Sleep Hygiene

Sleep is not optional

It may seem like there are too many things going on such as studying, working, or spending time with friends and extracurricular activities to make sleep a priority. Being a college student often becomes synonymous with lack of sleep. However, research shows consistently that sleep is not optional, but critical to remaining healthy. Lack of sleep can interfere with focus, concentration, ability to retain information, mood stability, and weaken your immune system.

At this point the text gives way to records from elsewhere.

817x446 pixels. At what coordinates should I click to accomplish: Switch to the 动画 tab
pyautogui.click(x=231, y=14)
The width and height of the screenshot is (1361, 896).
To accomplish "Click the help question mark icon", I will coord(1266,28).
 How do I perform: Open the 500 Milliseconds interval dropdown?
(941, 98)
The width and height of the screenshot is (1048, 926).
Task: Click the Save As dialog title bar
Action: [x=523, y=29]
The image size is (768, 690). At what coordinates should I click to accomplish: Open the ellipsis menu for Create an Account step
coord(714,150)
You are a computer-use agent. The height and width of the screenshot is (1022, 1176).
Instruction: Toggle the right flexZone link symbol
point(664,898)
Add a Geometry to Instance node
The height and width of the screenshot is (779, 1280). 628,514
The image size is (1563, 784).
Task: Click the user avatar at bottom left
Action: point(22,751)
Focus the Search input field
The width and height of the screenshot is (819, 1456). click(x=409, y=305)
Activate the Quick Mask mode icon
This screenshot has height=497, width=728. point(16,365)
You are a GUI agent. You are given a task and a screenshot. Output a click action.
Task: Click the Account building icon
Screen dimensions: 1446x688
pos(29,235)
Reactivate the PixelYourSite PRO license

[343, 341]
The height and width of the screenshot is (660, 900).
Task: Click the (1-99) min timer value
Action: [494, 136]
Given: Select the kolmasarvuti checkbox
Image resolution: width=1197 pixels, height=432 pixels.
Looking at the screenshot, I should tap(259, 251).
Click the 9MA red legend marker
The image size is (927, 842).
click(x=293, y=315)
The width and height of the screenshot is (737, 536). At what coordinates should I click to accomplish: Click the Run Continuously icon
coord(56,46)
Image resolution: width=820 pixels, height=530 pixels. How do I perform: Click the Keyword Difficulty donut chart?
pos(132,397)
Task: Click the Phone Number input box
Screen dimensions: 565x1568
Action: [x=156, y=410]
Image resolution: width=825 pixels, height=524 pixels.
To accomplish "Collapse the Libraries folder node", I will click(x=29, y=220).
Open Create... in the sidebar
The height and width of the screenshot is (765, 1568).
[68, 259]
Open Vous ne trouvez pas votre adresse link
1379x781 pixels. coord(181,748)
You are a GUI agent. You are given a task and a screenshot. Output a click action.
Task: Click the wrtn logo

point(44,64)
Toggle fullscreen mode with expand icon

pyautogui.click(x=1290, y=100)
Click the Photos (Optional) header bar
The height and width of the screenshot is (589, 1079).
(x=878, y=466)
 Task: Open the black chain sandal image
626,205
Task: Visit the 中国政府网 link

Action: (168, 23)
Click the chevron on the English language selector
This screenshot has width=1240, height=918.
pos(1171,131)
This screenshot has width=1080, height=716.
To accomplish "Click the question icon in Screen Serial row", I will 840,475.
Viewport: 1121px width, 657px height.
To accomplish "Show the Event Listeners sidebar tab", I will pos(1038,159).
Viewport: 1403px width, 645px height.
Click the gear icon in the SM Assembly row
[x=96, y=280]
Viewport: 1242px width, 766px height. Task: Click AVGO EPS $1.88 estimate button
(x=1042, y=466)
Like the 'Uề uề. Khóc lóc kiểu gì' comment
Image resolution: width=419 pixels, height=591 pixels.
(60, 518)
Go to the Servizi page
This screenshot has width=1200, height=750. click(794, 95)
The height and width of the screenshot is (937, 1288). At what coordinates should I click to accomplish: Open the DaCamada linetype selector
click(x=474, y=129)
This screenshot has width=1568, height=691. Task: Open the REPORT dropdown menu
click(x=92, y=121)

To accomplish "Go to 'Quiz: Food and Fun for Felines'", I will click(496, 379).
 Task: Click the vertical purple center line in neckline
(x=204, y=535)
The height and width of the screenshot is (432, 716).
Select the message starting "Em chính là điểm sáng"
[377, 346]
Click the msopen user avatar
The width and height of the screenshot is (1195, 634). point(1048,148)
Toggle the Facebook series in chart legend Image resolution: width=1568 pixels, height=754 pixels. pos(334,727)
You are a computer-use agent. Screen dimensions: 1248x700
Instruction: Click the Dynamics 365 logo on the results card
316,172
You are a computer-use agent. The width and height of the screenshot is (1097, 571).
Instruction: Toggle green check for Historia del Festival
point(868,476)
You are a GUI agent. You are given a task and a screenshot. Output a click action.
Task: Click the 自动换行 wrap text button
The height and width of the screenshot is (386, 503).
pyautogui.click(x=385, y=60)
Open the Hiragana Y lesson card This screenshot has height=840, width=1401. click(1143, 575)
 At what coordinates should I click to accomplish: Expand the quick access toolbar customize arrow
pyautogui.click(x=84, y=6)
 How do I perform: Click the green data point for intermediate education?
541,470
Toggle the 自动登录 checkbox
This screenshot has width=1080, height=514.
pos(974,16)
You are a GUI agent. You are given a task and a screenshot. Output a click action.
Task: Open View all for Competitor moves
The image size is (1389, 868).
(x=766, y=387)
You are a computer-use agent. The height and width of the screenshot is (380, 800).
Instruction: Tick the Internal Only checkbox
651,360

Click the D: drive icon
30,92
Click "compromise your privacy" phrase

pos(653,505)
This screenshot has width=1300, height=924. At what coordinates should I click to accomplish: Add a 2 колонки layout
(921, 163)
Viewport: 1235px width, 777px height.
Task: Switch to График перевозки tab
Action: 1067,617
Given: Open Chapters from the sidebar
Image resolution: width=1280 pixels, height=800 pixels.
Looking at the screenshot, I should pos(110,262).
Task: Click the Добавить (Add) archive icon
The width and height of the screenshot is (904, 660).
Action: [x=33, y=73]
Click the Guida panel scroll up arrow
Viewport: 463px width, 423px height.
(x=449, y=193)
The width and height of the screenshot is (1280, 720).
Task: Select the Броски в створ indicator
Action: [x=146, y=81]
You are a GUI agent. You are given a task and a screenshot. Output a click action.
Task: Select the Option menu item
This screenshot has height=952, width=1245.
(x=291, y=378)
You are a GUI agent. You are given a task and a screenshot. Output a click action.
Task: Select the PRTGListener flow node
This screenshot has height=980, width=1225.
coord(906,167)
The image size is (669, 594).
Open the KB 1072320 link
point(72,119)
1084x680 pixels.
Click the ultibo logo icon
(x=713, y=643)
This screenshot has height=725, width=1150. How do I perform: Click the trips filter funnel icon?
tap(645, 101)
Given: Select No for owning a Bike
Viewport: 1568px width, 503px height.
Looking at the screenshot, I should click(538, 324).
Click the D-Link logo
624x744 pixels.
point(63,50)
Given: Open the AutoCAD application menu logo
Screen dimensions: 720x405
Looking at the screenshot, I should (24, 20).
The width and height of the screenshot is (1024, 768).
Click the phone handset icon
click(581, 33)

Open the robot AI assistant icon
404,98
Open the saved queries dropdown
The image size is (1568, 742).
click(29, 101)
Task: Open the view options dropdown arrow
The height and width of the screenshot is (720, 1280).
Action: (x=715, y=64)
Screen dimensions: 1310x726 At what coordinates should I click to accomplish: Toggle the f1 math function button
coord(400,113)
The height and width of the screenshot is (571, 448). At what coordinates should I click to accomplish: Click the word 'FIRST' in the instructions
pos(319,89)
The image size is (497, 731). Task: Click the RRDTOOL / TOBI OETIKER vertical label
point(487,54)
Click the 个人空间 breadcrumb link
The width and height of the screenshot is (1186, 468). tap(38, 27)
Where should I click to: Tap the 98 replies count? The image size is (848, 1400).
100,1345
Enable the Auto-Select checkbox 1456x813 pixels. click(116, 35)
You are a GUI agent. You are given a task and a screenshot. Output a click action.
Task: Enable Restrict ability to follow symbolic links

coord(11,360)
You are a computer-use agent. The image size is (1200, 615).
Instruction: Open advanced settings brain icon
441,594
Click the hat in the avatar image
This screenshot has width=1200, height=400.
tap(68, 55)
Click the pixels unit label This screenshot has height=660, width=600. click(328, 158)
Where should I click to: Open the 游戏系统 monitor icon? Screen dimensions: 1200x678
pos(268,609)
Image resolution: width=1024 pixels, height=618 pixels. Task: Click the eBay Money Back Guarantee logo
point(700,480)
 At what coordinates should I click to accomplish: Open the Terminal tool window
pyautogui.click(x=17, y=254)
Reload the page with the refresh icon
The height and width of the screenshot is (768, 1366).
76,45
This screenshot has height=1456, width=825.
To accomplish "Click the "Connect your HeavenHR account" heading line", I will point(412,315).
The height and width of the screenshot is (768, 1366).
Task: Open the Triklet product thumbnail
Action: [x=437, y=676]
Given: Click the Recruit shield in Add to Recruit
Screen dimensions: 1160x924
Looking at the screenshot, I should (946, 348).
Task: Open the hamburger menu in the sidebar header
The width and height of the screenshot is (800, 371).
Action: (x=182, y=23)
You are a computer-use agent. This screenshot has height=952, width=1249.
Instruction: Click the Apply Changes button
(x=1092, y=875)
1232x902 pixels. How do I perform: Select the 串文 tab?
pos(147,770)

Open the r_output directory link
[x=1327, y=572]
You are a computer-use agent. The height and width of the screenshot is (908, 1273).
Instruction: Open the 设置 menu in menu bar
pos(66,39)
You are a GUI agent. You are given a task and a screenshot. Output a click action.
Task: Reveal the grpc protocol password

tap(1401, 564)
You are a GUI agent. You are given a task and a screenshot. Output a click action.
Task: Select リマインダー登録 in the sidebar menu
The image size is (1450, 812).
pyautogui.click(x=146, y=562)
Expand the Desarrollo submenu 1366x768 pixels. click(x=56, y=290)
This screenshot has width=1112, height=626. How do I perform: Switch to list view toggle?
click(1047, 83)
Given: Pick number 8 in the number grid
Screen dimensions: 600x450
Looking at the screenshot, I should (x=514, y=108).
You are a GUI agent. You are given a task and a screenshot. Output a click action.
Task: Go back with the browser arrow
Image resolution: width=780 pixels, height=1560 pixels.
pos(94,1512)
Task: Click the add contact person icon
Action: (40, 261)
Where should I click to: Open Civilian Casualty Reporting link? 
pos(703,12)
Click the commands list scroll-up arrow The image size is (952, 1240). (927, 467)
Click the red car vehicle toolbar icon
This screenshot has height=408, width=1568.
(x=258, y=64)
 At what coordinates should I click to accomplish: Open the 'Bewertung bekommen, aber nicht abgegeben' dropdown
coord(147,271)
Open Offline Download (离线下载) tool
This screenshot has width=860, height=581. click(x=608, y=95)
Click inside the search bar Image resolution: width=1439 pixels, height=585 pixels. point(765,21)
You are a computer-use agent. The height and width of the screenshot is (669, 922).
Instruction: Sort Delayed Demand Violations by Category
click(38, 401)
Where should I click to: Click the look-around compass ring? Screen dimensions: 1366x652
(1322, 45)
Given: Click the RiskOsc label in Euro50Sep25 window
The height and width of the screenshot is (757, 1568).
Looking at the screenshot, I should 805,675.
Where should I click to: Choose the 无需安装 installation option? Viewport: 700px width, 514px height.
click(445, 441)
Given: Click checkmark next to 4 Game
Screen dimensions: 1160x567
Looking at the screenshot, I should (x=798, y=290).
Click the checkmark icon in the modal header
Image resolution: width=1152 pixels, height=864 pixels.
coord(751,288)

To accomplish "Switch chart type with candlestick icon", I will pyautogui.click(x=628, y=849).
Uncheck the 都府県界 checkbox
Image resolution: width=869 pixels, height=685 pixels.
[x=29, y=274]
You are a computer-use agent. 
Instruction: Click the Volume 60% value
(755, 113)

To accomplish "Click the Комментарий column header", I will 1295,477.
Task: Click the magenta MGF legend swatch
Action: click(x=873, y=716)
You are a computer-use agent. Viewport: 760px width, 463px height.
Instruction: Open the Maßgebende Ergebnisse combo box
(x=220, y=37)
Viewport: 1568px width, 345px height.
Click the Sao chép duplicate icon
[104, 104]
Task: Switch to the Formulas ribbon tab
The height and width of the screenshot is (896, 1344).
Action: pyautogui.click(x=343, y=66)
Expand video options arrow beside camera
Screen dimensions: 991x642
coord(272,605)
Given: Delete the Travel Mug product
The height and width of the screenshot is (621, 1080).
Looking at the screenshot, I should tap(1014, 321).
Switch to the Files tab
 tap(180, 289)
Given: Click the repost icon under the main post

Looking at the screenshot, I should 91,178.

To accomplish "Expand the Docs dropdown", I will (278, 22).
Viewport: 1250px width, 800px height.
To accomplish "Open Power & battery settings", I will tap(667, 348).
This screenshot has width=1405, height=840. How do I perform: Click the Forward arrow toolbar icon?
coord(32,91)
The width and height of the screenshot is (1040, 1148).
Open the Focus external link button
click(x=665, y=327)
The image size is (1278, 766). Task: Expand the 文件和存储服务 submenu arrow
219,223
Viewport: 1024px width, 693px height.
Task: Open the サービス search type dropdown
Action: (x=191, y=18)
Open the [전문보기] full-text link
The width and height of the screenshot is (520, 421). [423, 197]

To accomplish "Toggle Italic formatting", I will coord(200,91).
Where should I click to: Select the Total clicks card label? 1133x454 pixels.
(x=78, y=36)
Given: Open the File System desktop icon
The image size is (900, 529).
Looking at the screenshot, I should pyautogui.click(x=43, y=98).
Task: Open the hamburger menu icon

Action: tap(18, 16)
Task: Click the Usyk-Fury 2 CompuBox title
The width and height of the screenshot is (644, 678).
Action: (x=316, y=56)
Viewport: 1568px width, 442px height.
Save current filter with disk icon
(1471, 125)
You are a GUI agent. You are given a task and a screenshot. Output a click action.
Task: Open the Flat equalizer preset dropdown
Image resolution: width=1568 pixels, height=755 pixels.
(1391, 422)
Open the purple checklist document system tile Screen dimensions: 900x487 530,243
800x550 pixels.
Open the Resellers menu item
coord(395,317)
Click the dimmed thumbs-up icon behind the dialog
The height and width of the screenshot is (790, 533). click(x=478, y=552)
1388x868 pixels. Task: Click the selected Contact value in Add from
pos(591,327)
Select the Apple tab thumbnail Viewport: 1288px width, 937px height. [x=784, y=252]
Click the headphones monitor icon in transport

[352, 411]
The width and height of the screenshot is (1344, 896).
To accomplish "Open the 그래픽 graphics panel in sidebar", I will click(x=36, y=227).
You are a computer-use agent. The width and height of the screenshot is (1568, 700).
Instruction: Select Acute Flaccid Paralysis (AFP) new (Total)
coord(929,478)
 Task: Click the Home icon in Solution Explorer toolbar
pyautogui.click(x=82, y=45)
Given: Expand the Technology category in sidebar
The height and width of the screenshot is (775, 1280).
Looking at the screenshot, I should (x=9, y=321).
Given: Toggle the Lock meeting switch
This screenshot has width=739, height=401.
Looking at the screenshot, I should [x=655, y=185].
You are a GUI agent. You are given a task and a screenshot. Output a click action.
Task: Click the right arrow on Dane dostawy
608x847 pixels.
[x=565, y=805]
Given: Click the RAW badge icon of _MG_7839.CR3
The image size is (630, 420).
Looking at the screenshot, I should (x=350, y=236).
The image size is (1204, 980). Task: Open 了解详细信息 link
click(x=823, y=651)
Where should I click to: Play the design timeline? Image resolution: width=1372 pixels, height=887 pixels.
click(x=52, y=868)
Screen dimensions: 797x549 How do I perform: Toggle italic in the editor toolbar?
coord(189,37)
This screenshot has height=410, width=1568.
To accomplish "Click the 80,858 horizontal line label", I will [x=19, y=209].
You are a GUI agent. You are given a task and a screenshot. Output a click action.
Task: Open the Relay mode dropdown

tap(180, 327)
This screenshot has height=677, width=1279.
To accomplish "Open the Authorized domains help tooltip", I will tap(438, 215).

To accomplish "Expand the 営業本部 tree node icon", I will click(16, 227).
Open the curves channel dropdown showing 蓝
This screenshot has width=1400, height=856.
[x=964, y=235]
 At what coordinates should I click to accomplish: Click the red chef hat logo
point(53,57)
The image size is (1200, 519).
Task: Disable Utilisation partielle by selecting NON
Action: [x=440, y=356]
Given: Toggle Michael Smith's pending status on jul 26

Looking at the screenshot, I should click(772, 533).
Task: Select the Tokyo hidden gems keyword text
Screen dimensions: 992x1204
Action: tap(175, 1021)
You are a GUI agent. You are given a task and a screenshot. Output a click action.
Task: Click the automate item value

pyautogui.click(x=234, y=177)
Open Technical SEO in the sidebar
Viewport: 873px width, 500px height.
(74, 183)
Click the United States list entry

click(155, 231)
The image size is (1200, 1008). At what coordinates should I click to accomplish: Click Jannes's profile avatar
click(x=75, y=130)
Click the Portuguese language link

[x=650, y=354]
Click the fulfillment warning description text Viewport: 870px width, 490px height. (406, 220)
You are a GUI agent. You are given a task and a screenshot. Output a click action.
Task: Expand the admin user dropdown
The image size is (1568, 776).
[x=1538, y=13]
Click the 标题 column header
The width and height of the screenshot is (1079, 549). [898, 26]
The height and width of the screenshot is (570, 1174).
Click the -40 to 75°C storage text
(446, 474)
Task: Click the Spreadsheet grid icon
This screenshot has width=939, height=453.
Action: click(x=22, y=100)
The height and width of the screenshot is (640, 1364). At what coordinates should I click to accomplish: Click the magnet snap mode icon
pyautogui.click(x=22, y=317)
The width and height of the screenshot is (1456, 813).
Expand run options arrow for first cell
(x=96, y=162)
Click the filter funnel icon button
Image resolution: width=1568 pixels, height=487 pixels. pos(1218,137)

How much sleep do you need?

So, how much is enough? A healthy adult will range in sleep between 7 and 9 hours a night. Maintaining consistent sleep cycles is also important, having an established routine can aid in stability.

Tips for better sleep

Try some of these tips if you are having a hard time getting enough sleep:

  1. Create an environment that is conducive to sleep (dark, cooler, quiet) 
  2. Make sure you feel comfortable (comfortable blankets and pillows)
  3. Do not study or work in your bed as you begin to associate it with these activities rather use this area only for sleep or sex.
  4. Remove electronic devices from your sleep area (phones, tvs, laptops etc. give off light and stimulate the part of your brain that signals it is time to stay awake)
  5. If you are not able to fall asleep after around 20 min, don’t stay in bed. Get up and find an activity that will help to relax you (hot shower, listening to relaxing music).
  6. Don’t bring your stressors with you, if you are having a hard time letting go of worries for the next day, jot down a note to remind you of it in the morning.
  7. Avoid stimulants like caffeine, nicotine, or alcohol. Alcohol can often make individuals feel sleepy at first, but prevents actual REM cycle sleep often leading to inability to go back to sleep after effects have worn off.
  8. Try to have a consistent schedule, even on weekends where you are tempted to sleep in.
  9. Exercising regularly can make it easier to go to sleep, but be careful about the timing of your workout. Workouts right before bed can make it more difficult to sleep, morning and afternoon are the best times of day.
  10. Be cognizant of your eating schedule, eating spicy, sugary, or heavy foods before bed can make it more difficult to rest. However, sometimes a light snack can help “curb the edge” before bed time.